▶ [EXTRAIT À LIRE]:

※ ※ ※

Si les allégations du capitaine de frégate étaient véridiques, et je ne sais pourquoi le vrai me paraissait ici singulièrement vraisemblable, l’amour-propre péruvien, fils naturel de l’orgueil espagnol, devait saigner chez lui par plus d’une blessure. Je tentai néanmoins d’atténuer la gravité des choses en objectant au capitaine qu’on avait pu répandre de faux bruits, mal interpréter de simples paroles, et qu’il était puéril de sa part d’y prêter attention. Mais je m’aperçus bientôt que j’insistais en pure perte et prêchais au désert. Le coup avait profondément porté, et le front du capitaine ne se dérida pas d’un pli ; ce que voyant, je pris congé de lui, en lui annonçant que nous partirions le surlendemain dans la matinée, selon conventions faites entre le comte de la Blanche-Épine et les missionnaires de Cocabambillas. Je l’engageai à venir nous rejoindre à l’hacienda, et le compatriote ayant ajouté à ma proposition l’offre d’une bouteille de vin d’oranges à boire au succès du voyage, nous laissâmes le capitaine de frégate se recoucher à côté de son lieutenant…

Vue des fermes de Choquechima et de Sahuayaco.

La journée du lendemain fut consacrée tout entière aux apprêts du départ. Les malles, les caisses, les hardes, les chaussures, entr’ouverts ou éparpillés dans un pittoresque désordre, donnaient à la cour de l’hacienda l’aspect d’un bazar commercial et d’une friperie. À cinq heures du soir, malles, caissons, paquets, cloués, ficelés et pourvus d’adresses, étaient symétriquement alignés et n’attendaient plus que l’arrivée des mules chargées de leur transport. Après le dîner, chacun s’alla coucher un peu courbatu par le travail de la journée, laissant aux chiens de garde le soin de veiller à la sûreté des colis.

Le soleil se leva dans un ciel sans nuages. À dix heures, les muletiers vinrent à l’hacienda et arrimèrent nos bagages sur le dos des bêtes de somme. Comme ils achevaient cette opération, l’escorte péruvienne, avec son commandant en tête, son lieutenant sur le flanc et son cabo ou caporal à la queue, déboucha dans la cour au pas accéléré et vint s’aligner en bon ordre devant le hangar où nous étions réunis. En se revoyant après deux jours d’absence, les chefs des deux commissions se mesurèrent des yeux comme deux coqs rivaux, mais sans hérisser toutefois leurs plumes ou leur crête. Un silence glacial avait succédé à l’échange des premières civilités. Pour dissiper le malaise moral qui régnait dans l’assemblée, oppressée à son insu par le fluide que dégageaient les plexus nerveux des deux antagonistes, le compatriote fit servir des biscuits et déboucher quelques bouteilles de vin d’oranges…

À midi précis, nous quittions l’hacienda de Bellavista, chargés des vœux et des souhaits de son propriétaire, à qui j’avais promis d’écrire une relation de notre voyage.

※ ※ ※

▶ [DONNÉES FOURNIES]:
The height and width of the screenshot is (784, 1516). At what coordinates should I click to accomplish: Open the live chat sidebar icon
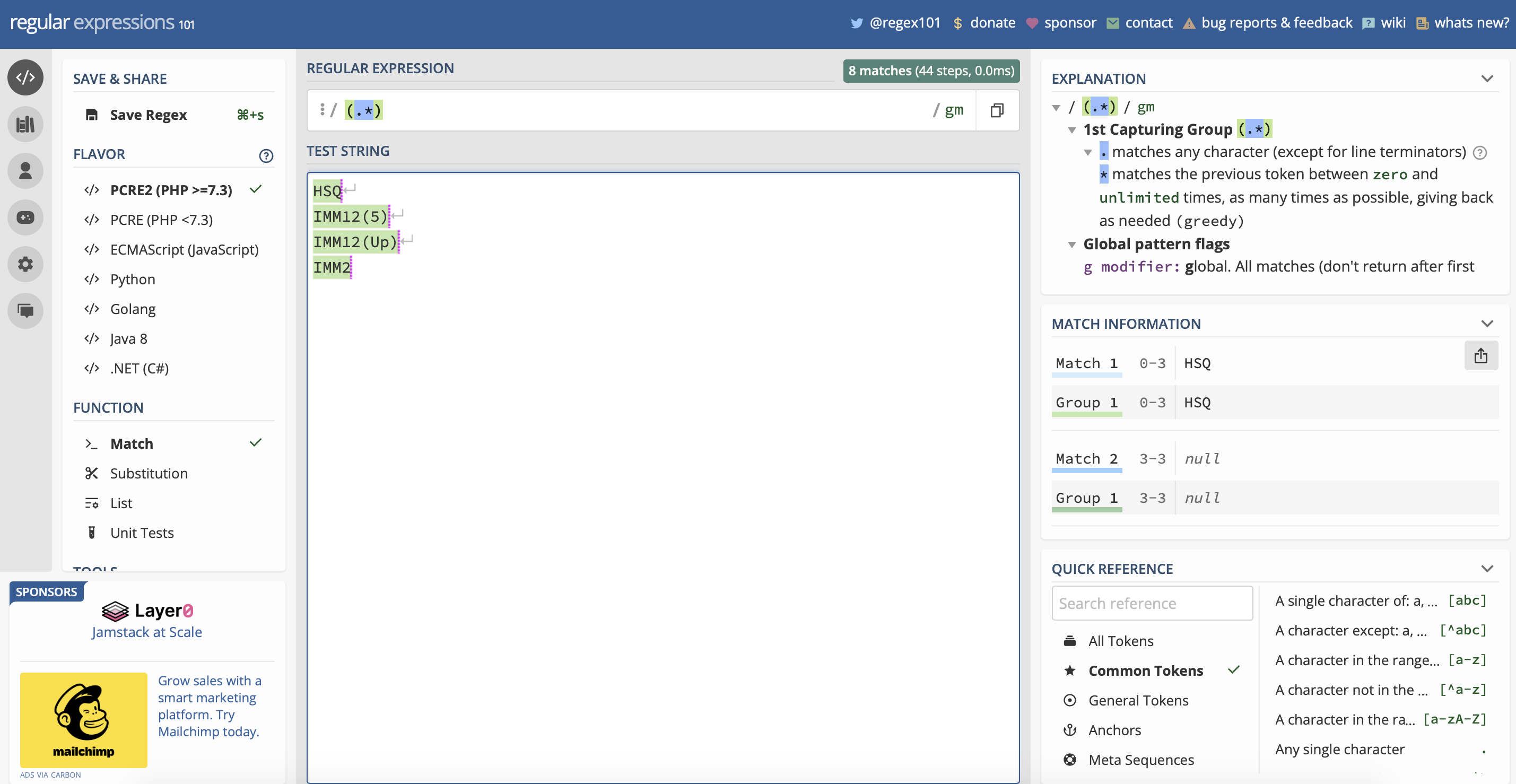(x=25, y=310)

※ ※ ※

▶ [CONSIGNE 1]:
Dans l’extrait, recopiez le passage allant de "À midi précis, nous" jusqu’à "de notre voyage." en substituant "une heure précise" à "midi précis".
▶ [CONSIGNE 2]:
Réécrivez plus brièvement le paragraphe de l’extrait qui commence par « La journée du lendemain fut consacrée », en conservant ses faits principaux.

▶ [RÉPONSE COMPLÈTE 1]:
À une heure précise, nous quittions l’hacienda de Bellavista, chargés des vœux et des souhaits de son propriétaire, à qui j’avais promis d’écrire une relation de notre voyage.

▶ [RÉPONSE COMPLÈTE 2]:
Le lendemain fut entièrement consacré aux préparatifs du départ. Malles, caisses, vêtements et chaussures, ouverts ou éparpillés, faisaient ressembler la cour de l’hacienda à un bazar et à une friperie. À cinq heures du soir, tous les bagages étaient cloués, ficelés, pourvus d’adresses et alignés en attendant les mules qui devaient les transporter. Après le dîner, chacun alla se coucher, un peu courbatu, et les chiens de garde veillèrent sur les colis.